> _Exercise instructions_
Reproduce every line of the data, exactly and without its pictures.

-.-.-

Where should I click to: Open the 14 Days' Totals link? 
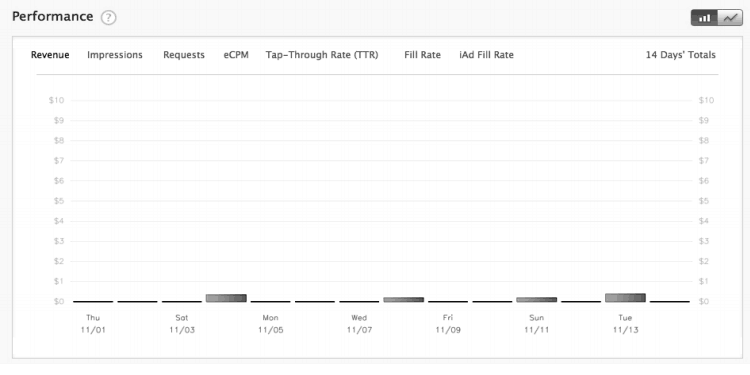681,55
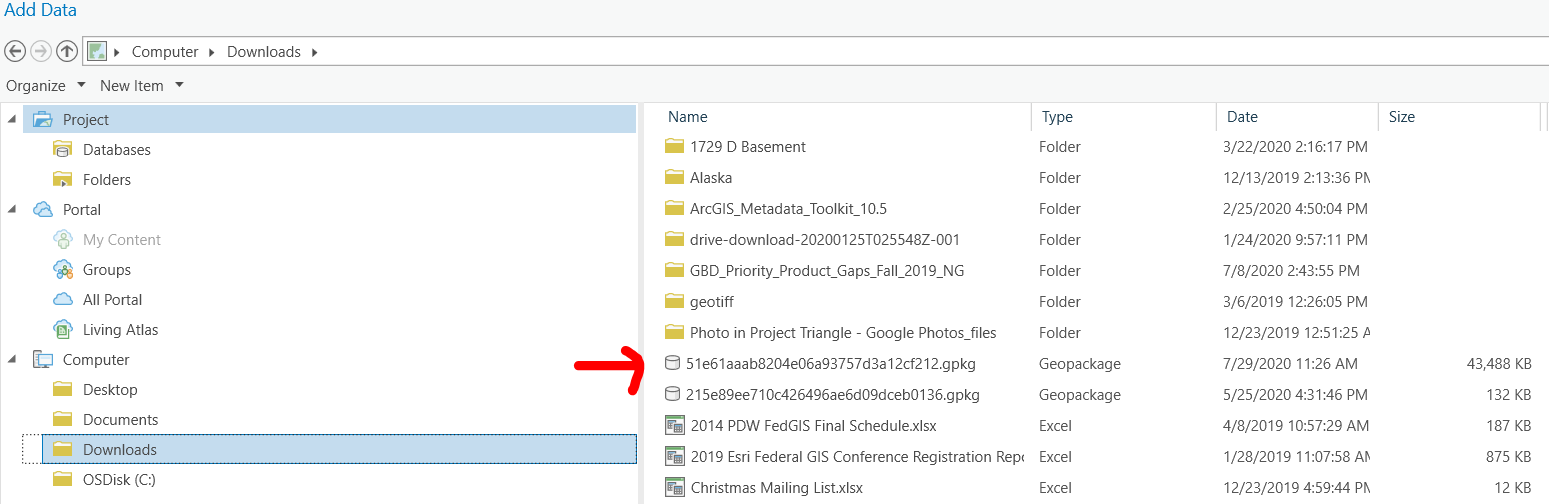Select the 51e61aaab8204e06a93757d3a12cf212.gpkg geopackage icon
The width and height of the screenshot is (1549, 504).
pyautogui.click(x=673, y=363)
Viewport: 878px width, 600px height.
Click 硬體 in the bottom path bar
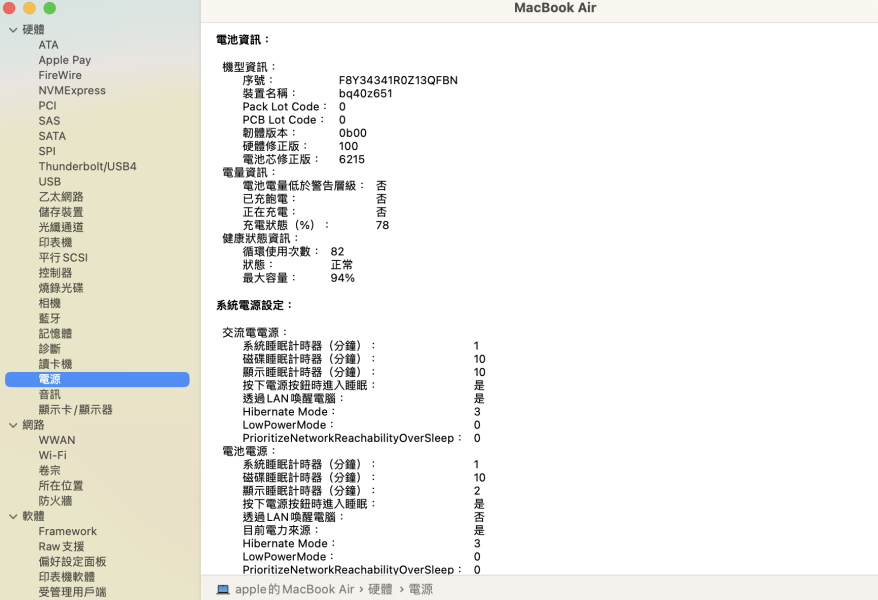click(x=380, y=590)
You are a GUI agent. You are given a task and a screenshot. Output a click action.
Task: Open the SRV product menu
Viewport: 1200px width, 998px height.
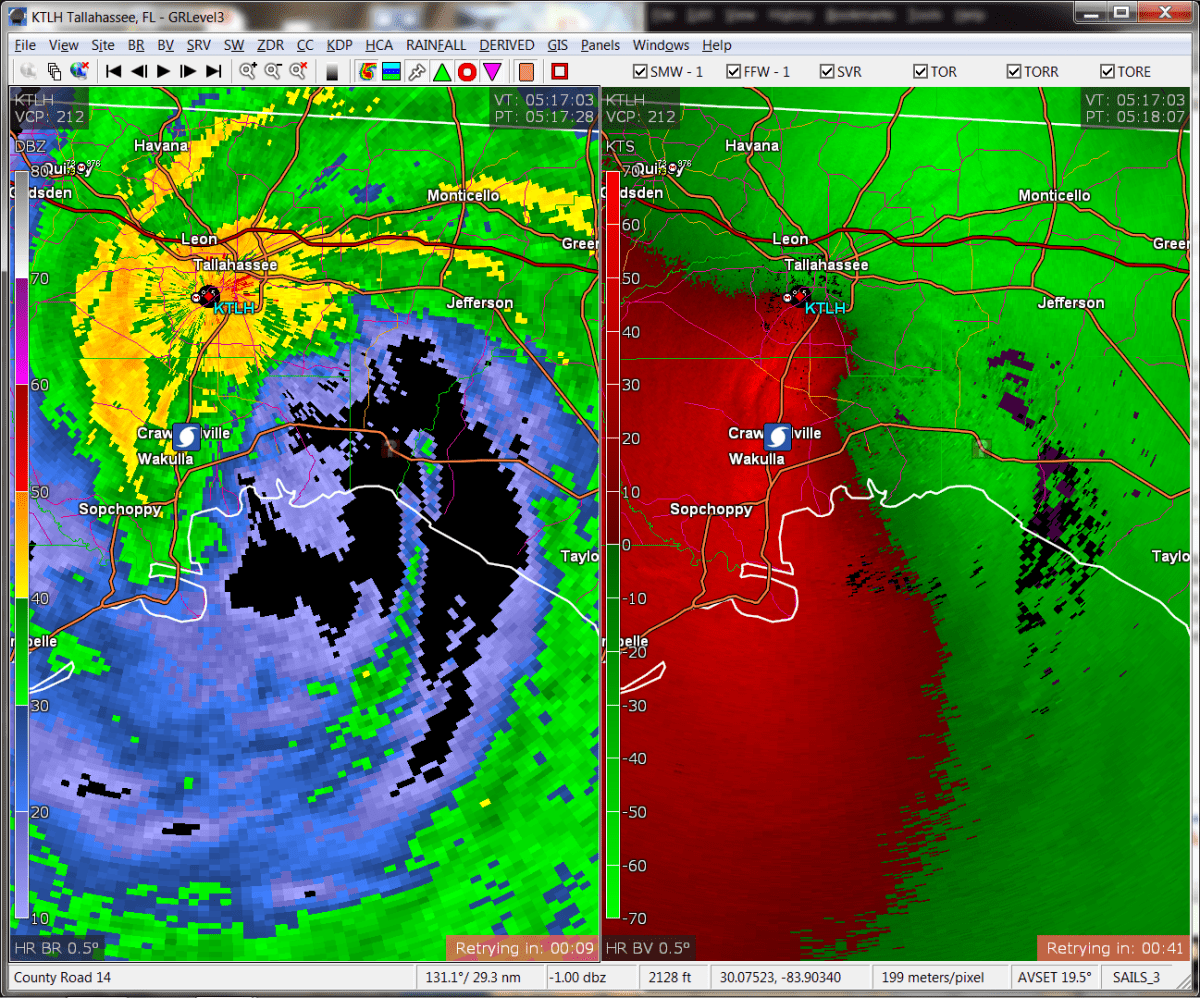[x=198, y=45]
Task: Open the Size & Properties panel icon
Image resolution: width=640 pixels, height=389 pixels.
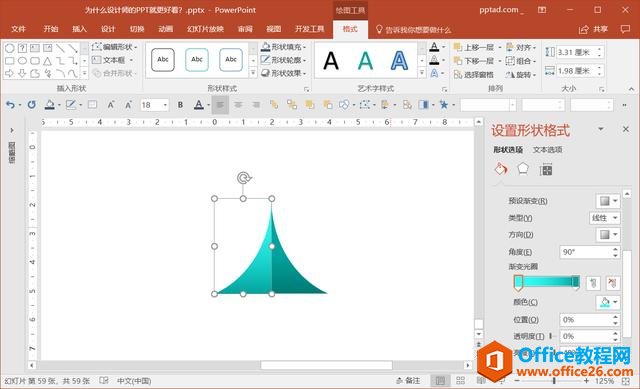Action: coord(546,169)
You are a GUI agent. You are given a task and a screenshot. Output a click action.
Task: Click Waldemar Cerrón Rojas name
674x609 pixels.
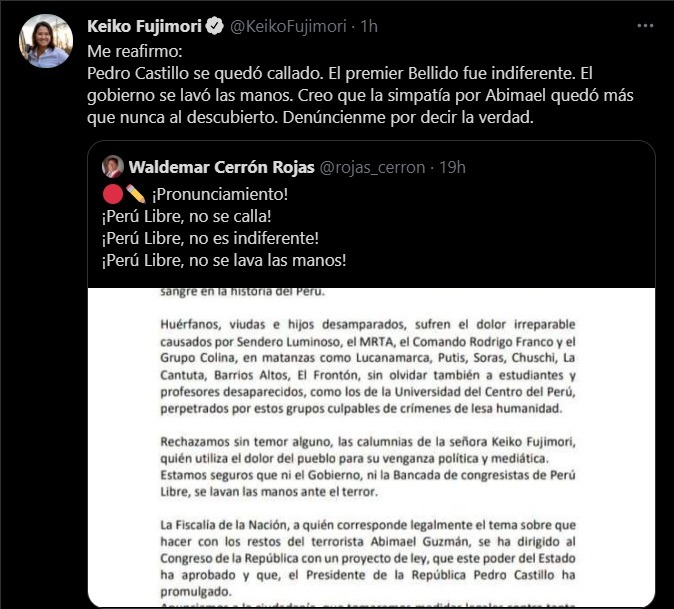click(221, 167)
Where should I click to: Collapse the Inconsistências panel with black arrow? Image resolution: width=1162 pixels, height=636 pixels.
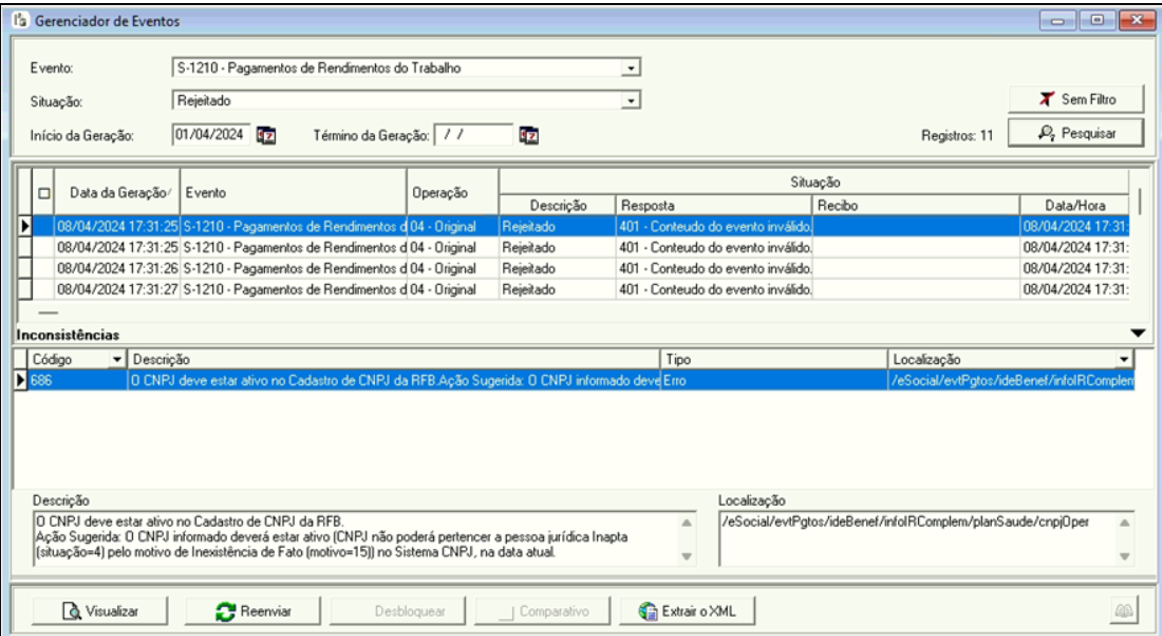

-.-.-

> _Expected answer_
Where should I click to: Open the 14 Days' Totals link? 
681,55
Select the 51e61aaab8204e06a93757d3a12cf212.gpkg geopackage icon
The width and height of the screenshot is (1549, 504).
pyautogui.click(x=673, y=363)
Viewport: 878px width, 600px height.
Click 硬體 in the bottom path bar
click(x=380, y=590)
You are a GUI agent. You are given a task and a screenshot. Output a click action.
Task: Open the SRV product menu
Viewport: 1200px width, 998px height.
[x=198, y=45]
Task: Open the Size & Properties panel icon
Image resolution: width=640 pixels, height=389 pixels.
Action: coord(546,169)
You are a GUI agent. You are given a task and a screenshot. Output a click action.
Task: Click Waldemar Cerrón Rojas name
674x609 pixels.
click(221, 167)
Where should I click to: Collapse the Inconsistências panel with black arrow? Image resolution: width=1162 pixels, height=636 pixels.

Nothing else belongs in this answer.